*DIRECTIONS FOR THIS TASK*. According to the biography of James F. Todd, in what year did he join the Global Ocean Monitoring and Observing Program?

*SELECTED EXTRACT*.
※ ※ ※
Dr. James (Jim) F. Todd joined the Global Ocean Monitoring and Observing Program in 2016, having been in NOAA’s Oceanic and Atmospheric Research (OAR) line office since 1988. In his early years at NOAA, starting with the OAR Office of Global Programs (now Climate Program Office), Jim co-developed and managed the Ocean-Atmosphere Carbon Exchange Study (OACES) program and the CLIVAR Atlantic and Climate Variability and Predictability (CVP) programs. In his NOAA career, Jim has managed programs that have contributed to the Joint Global Ocean Flux (JGOFS) Program of the IGBP and the World Ocean Circulation (WOCE) and Climate Variability and Predictability (CLIVAR) Programs of the WCRP. This has included management contributions to major oceanographic process studies including the US Joint Global Ocean Flux Study (JGOFS) Equatorial Pacific (EqPac) Process Study and the Dynamics of the Madden-Julian Oscillation (DYNAMO) field campaign. He is currently an active participant in the UN Decade of Ocean Science for Sustainable Development and the AtlantOS Program.
※ ※ ※
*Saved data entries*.
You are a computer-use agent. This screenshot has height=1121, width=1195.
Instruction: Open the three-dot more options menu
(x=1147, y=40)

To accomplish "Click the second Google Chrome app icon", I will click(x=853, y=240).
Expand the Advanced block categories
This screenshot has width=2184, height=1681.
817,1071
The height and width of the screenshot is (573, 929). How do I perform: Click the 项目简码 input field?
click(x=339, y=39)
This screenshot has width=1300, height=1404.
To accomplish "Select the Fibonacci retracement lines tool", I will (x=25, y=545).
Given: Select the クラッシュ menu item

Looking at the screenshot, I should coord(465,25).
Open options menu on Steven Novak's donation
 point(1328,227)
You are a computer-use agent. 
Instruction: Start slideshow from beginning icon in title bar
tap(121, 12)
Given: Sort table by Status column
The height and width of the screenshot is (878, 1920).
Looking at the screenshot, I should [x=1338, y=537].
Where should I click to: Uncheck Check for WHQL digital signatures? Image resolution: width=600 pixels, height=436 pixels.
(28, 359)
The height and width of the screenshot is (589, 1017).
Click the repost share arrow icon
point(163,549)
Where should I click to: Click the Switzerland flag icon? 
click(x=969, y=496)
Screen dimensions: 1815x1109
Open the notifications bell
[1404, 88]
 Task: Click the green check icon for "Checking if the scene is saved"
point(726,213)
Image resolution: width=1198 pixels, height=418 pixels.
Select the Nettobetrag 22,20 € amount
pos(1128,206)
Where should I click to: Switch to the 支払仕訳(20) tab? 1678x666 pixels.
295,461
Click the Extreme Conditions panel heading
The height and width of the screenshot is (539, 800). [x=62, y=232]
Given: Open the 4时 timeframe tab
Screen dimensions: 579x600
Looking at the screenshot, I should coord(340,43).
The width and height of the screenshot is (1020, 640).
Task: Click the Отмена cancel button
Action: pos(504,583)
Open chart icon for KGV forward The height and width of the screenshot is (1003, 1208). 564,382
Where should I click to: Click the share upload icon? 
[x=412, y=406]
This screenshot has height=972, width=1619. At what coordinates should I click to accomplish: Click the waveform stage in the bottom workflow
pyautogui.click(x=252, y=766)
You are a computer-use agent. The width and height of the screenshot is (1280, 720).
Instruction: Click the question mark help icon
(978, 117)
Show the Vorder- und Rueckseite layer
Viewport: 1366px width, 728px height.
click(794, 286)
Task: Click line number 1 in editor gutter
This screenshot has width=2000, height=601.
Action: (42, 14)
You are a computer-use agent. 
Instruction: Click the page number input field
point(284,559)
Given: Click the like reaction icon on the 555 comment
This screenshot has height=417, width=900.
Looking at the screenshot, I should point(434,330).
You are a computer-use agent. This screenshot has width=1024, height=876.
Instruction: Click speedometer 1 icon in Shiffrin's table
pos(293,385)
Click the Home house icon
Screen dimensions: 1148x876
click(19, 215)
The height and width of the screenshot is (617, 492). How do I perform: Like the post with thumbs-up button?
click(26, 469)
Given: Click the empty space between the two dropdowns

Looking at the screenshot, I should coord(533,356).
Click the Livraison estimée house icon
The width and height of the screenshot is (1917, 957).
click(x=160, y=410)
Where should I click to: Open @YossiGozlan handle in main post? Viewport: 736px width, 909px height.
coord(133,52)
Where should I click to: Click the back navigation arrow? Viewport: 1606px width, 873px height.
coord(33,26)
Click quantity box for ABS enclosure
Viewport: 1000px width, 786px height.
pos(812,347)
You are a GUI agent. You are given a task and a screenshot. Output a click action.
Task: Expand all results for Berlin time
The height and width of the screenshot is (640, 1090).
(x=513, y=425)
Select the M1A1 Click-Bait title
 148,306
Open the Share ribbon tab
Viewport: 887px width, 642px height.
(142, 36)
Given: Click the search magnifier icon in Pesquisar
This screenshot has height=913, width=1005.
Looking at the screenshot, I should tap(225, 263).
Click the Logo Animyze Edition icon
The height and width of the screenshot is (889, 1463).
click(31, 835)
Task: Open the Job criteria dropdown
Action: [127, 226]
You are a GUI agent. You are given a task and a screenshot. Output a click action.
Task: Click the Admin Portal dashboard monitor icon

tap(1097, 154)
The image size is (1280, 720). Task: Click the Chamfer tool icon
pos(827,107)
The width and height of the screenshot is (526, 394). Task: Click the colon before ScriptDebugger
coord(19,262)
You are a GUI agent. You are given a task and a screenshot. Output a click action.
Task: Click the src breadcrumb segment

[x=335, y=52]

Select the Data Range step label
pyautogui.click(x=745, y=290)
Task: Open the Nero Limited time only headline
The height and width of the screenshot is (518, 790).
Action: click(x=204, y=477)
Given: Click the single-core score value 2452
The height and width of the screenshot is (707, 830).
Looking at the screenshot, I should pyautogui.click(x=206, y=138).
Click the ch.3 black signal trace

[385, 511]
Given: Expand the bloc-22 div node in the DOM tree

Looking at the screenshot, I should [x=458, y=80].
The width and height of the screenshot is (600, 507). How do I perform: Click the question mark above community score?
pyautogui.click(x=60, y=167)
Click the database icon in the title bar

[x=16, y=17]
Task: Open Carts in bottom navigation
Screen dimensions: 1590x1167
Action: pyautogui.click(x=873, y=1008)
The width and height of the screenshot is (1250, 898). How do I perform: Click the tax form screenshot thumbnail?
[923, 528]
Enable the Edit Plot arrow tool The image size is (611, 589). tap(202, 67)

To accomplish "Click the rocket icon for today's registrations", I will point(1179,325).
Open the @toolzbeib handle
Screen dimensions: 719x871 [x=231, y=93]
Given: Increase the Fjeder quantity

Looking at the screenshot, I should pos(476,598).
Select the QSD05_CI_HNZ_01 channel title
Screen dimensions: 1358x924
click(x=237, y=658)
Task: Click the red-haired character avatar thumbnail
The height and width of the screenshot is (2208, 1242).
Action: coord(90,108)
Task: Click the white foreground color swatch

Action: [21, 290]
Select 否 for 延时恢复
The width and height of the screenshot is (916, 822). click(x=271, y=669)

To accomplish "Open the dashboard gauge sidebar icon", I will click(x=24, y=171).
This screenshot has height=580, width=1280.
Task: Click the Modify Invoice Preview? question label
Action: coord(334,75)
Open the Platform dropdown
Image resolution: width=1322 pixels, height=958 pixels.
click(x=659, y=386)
※ ※ ※
*TASK OUTPUT*. 2016